Светлые глаза Незлобина вдруг приобрели металлический, холодный блеск, словно он вспомнил что-то ненавистное, вызывающее скорбь, круто перемешанную с гневом. Голос звучал глуховато, стеснённо от душивших его чувств и воспоминаний:


 
Вдоль по Владимирке, древней дороге,
Белые в чёрных полосках столбы —
Знаки заполнившей душу тревоги,
Вехи народной судьбы.
Путь протянулся тяжёлый и дальний —
В дебри, на каторгу, на рудники.
Звон раздаётся протяжный, кандальный,
Звон неотвязной тоски.
Серою пылью покрыты халаты.
Брошены дети... Молится мать...
Сколько идти ещё, столб полосатый?
Сколько мне пылью дышать?
 

Есенин был поражён. Конечно, это так называемые гражданские стихи, вроде тех, что пишут Шкулёв[33]33
  Шкулёв Филипп Степанович (1868—1930) – поэт, один из зачинателей пролетарской поэзии в России.


[Закрыть]
, Филипченко. Но у этого парня в публицистику вплетены страдание, гнев, тоска от российской душной жизни. И как умело, запоминаемо, зримо обыграны верстовые столбы Владимирки. И от души. Искренно.

   – Сколько вам лет? – отрывисто спросил Есенин, обнаруживая повышенный интерес к Незлобину. – Владимир Евгеньевич назвал нас с вами, кажется, сверстниками. С какого вы года?

   – Родился в восемьсот девяносто пятом.

   – Я тоже. Значит, верно, одногодки. Годки, как говорят у нас в рязанских палестинах.

Они оба рассмеялись.

Есенин, конечно, заговорил о стихах – и первым делом задал свой всегдашний вопрос:

   – Скажите, кто в наши дни самый знаменитый поэт?

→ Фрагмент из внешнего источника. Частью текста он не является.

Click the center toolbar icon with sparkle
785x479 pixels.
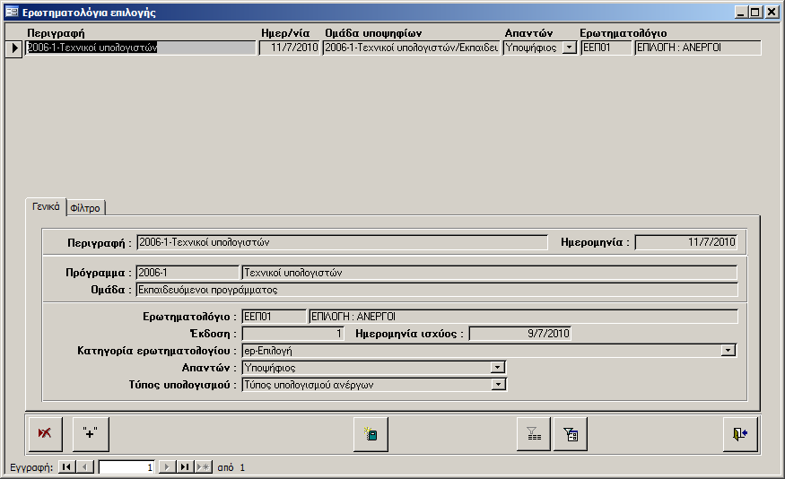[x=371, y=434]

Сергей даже зажмурился от приятного предвкушения услышать краткое и непререкаемое: «Блок».

Незлобин ответил не задумываясь, правда, без особого энтузиазма и удовольствия:

   – Игорь Северянин.

Есенин вскипел:

   – Как? Северянин? Да ведь это же будуарный комплиментщик! Это парикмахер! Он губы, как кокотка, подкрашивает. У него не стихи, а лимонад, да к тому же тёплый, прокисший.

Незлобин снисходительно улыбнулся:

   – Я не сказал, что он самый лучший поэт, а только отметил, что самый знаменитый! Так ведь это, к сожалению, правда. Вы бывали на его выступлениях?

   – Боже меня упаси...

   – А мне случалось. Когда он читает свои так называемые поэзы, барышни впадают в истерику, на подмостки летят букеты цветов, а однажды при мне его со сцены до извозчичьей пролётки тащили на руках. Поймите меня как надо: самый лучший поэт современности, конечно, Блок, а самый знаменитый – Северянин. Тут уж ничего не попишешь.

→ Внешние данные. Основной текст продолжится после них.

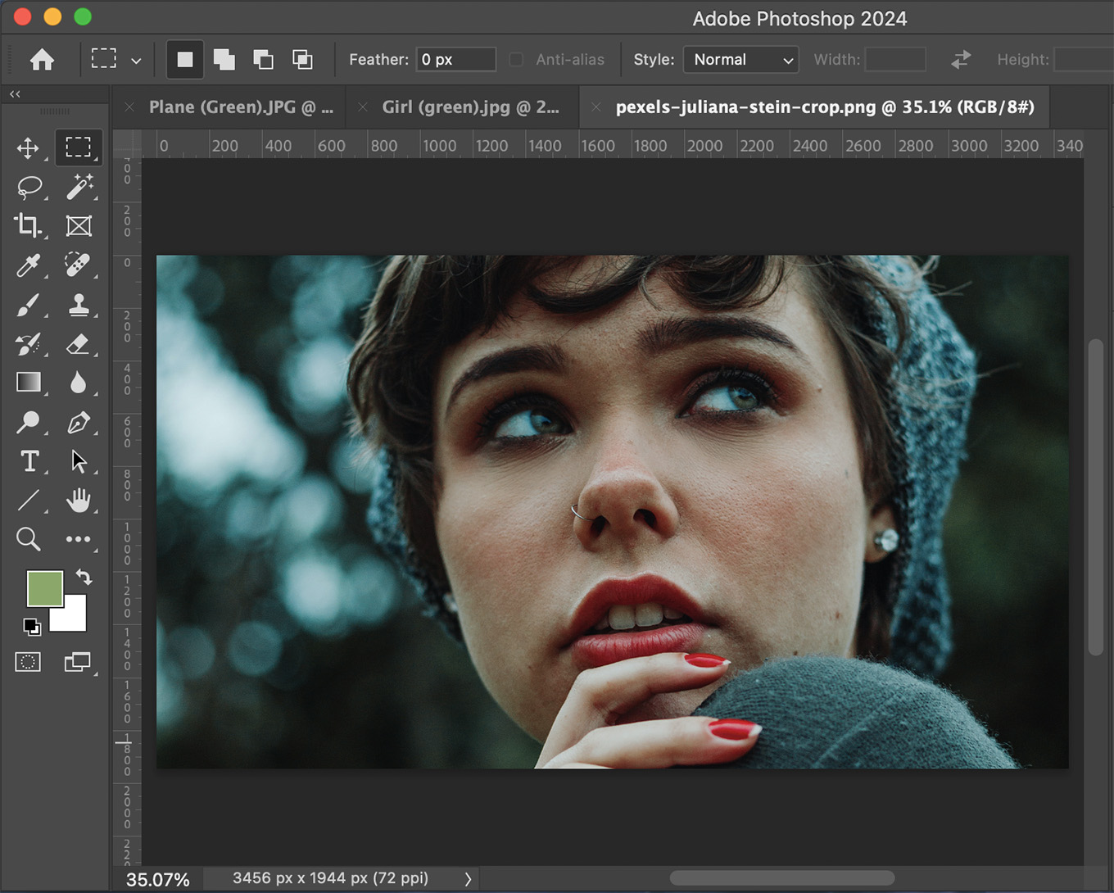1114x893 pixels.
Task: Choose the Horizontal Type tool
Action: 29,461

   – Ну хорошо, – скривил губы Есенин. – Пусть будет по-вашему. Любимец публики – Северянин. А из молодых поэтов кого вы отличаете?

Незлобин уловил в есенинском вопросе ревнивую нотку и насторожился.

   – Я последнее время скитался, – медленно ответил он, выбирая слова. – Всех молодых поэтов я, естественно, не читал и не слышал.

   – Ну лучшего из тех, кого читали или слышали?

   – На мой взгляд, это Владимир Маяковский.

   – Опять Маяковский! – досадливо сорвалось у Есенина. – В одном интеллигентном семействе меня уже пичкали стихами этого Маяковского. Может быть, образцы его творчества были выбраны неудачно, но мне показалось, что он ближе к Северянину, чем к Блоку.

   – Да, Маяковский иногда и выступает вместе с Северяниным.

   – В стихах Маяковского мне почудилось фокусничество. Он играет словами, как жонглёр мячами. Души я там не обнаружил. Да и Русью не пахнет. Вроде перевода с какого-то заморского, неизвестного мне языка.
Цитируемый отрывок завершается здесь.